The answer must be the full listing, repeated word for word.

*** SUPPLIED DATA Section Begins ***

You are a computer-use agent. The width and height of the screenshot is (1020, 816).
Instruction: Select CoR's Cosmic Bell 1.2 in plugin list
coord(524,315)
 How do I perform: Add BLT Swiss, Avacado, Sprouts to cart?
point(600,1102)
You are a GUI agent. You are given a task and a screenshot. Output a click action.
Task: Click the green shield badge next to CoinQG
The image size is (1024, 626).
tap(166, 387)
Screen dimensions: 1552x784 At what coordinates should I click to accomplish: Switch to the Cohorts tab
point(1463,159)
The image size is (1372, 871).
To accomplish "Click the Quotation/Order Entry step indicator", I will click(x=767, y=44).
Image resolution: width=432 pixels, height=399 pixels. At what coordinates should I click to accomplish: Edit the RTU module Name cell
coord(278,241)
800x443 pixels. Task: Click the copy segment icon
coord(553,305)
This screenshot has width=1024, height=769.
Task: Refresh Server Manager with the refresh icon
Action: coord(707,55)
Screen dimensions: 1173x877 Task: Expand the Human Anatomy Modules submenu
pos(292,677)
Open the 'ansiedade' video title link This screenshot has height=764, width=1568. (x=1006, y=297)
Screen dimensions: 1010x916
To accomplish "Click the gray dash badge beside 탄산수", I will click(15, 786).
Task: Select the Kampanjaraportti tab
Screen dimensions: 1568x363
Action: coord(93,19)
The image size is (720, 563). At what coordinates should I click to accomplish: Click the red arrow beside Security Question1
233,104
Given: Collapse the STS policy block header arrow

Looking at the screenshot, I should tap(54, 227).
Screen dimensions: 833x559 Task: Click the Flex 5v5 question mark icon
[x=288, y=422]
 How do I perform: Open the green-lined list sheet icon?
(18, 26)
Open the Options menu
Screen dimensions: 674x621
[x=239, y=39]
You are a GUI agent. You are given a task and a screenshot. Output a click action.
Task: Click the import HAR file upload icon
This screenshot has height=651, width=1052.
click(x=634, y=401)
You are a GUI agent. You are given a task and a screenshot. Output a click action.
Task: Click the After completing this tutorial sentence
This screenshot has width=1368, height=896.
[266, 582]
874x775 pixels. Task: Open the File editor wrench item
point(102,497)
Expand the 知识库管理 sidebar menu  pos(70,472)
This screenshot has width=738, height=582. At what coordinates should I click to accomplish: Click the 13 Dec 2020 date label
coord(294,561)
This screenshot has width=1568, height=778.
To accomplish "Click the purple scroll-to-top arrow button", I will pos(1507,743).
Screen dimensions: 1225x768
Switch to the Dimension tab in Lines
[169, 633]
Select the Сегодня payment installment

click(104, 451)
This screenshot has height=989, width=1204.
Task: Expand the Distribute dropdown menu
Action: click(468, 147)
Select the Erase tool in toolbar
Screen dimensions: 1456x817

*** SUPPLIED DATA Section Ends ***

▶ EXERCISE OUTPUT:
You are a computer-use agent. The width and height of the screenshot is (1020, 816).
Instruction: Select CoR's Cosmic Bell 1.2 in plugin list
coord(524,315)
 How do I perform: Add BLT Swiss, Avacado, Sprouts to cart?
point(600,1102)
You are a GUI agent. You are given a task and a screenshot. Output a click action.
Task: Click the green shield badge next to CoinQG
The image size is (1024, 626).
tap(166, 387)
Screen dimensions: 1552x784 At what coordinates should I click to accomplish: Switch to the Cohorts tab
point(1463,159)
The image size is (1372, 871).
To accomplish "Click the Quotation/Order Entry step indicator", I will click(x=767, y=44).
Image resolution: width=432 pixels, height=399 pixels. At what coordinates should I click to accomplish: Edit the RTU module Name cell
coord(278,241)
800x443 pixels. Task: Click the copy segment icon
coord(553,305)
This screenshot has width=1024, height=769.
Task: Refresh Server Manager with the refresh icon
Action: coord(707,55)
Screen dimensions: 1173x877 Task: Expand the Human Anatomy Modules submenu
pos(292,677)
Open the 'ansiedade' video title link This screenshot has height=764, width=1568. (x=1006, y=297)
Screen dimensions: 1010x916
To accomplish "Click the gray dash badge beside 탄산수", I will click(15, 786).
Task: Select the Kampanjaraportti tab
Screen dimensions: 1568x363
Action: coord(93,19)
The image size is (720, 563). At what coordinates should I click to accomplish: Click the red arrow beside Security Question1
233,104
Given: Collapse the STS policy block header arrow

Looking at the screenshot, I should tap(54, 227).
Screen dimensions: 833x559 Task: Click the Flex 5v5 question mark icon
[x=288, y=422]
 How do I perform: Open the green-lined list sheet icon?
(18, 26)
Open the Options menu
Screen dimensions: 674x621
[x=239, y=39]
You are a GUI agent. You are given a task and a screenshot. Output a click action.
Task: Click the import HAR file upload icon
This screenshot has height=651, width=1052.
click(x=634, y=401)
You are a GUI agent. You are given a task and a screenshot. Output a click action.
Task: Click the After completing this tutorial sentence
This screenshot has width=1368, height=896.
[266, 582]
874x775 pixels. Task: Open the File editor wrench item
point(102,497)
Expand the 知识库管理 sidebar menu  pos(70,472)
This screenshot has width=738, height=582. At what coordinates should I click to accomplish: Click the 13 Dec 2020 date label
coord(294,561)
This screenshot has width=1568, height=778.
To accomplish "Click the purple scroll-to-top arrow button", I will pos(1507,743).
Screen dimensions: 1225x768
Switch to the Dimension tab in Lines
[169, 633]
Select the Сегодня payment installment

click(104, 451)
This screenshot has height=989, width=1204.
Task: Expand the Distribute dropdown menu
Action: click(468, 147)
Select the Erase tool in toolbar
Screen dimensions: 1456x817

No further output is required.